======== Text passage

Both Moody’s Investors Service Inc. and S&P Global Ratings have issued warnings about potential impacts. On May 30, S&P said the credit ratings of Georgia cities could be jeopardized if such crackups proliferate. The state effectively changed what investors bought into, says Randy Layman, an S&P analyst. “It’s going to raise borrowing costs for municipalities all across Georgia once you know the state is in the business of allowing rich communities to carve themselves off,” says Yale Law School professor David Schleicher.
City finance experts say the Stockbridge de-annexation is the most aggressive move against a city they’ve seen. Only a handful of cases come close. Kentucky once allowed cities to steal land from each other during an annexation war between Covington and its suburbs that lasted 30 years starting in 1950. Mobile, Ala., tried and failed to form a shadow government a century ago to get off the hook from debt. Staten Island in New York City and the San Fernando Valley in Los Angeles tried to secede. They failed because all city residents had a vote. The Georgia model puts the decision in the hands of those who might leave. “It’s like a shotgun divorce by the state legislature,” says William Fischel, a Dartmouth College economist. “It really puzzles me.”
Stockbridge politicians say it’s about more than some residents wanting a standalone city rich enough to attract a Whole Foods. They say it’s also about control of land development deals and a battle between black Democrats—who won all city offices for the first time last year—and the white Republicans who control politics in the surrounding county and state. “It was Democrats vs. Republicans. That was the way it was presented to us,” says Renee Unterman, a Republican state senator not from Stockbridge who opposed the measure.
Supporters of the proposed city, called Eagles Landing, say race isn’t the issue. It would be 39 percent white and 47 percent black, with most of the rest Asian. Stockbridge as a whole was 29 percent white in 2010, down from 72 percent in 2000.

================

- **Task instructions**: In the passage on the Stockbridge de-annexation, turn the paragraph that begins "City finance experts say" into a short bulleted list that keeps its main facts.

======== Source data

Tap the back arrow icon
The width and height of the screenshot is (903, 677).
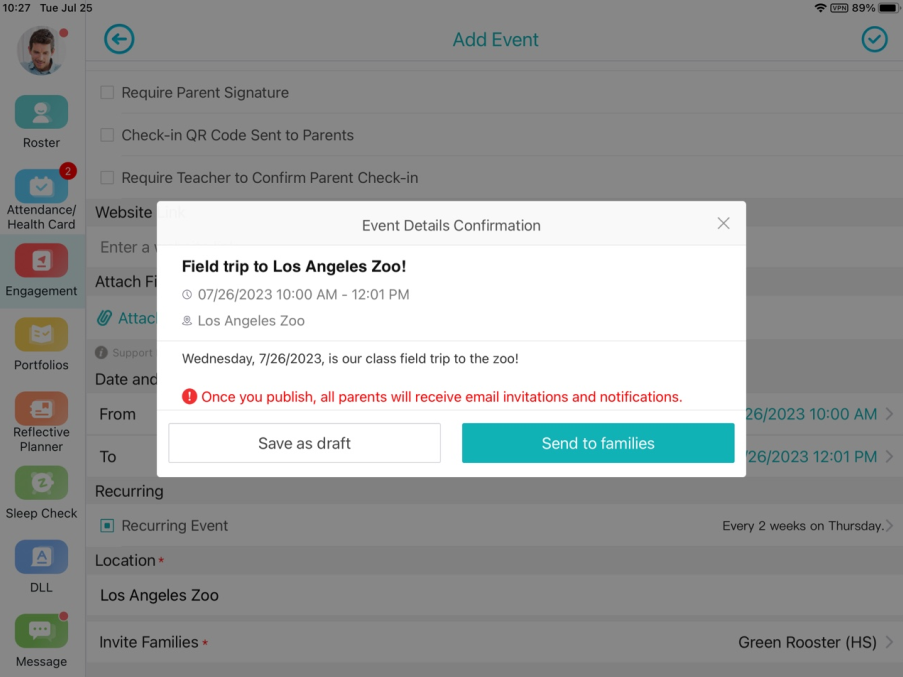119,39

================

- **Output of the task**:
- City finance experts call the Stockbridge de-annexation the most aggressive move against a city they have seen, and only a few cases come close.
- Kentucky let cities take land from one another during a 30-year annexation war between Covington and its suburbs that began in 1950.
- About a century ago, Mobile, Ala., tried and failed to form a shadow government to escape its debt.
- Staten Island and the San Fernando Valley tried to secede, but they failed because all city residents had a vote.
- Under the Georgia model, only those who might leave decide. Dartmouth College economist William Fischel calls it "a shotgun divorce by the state legislature."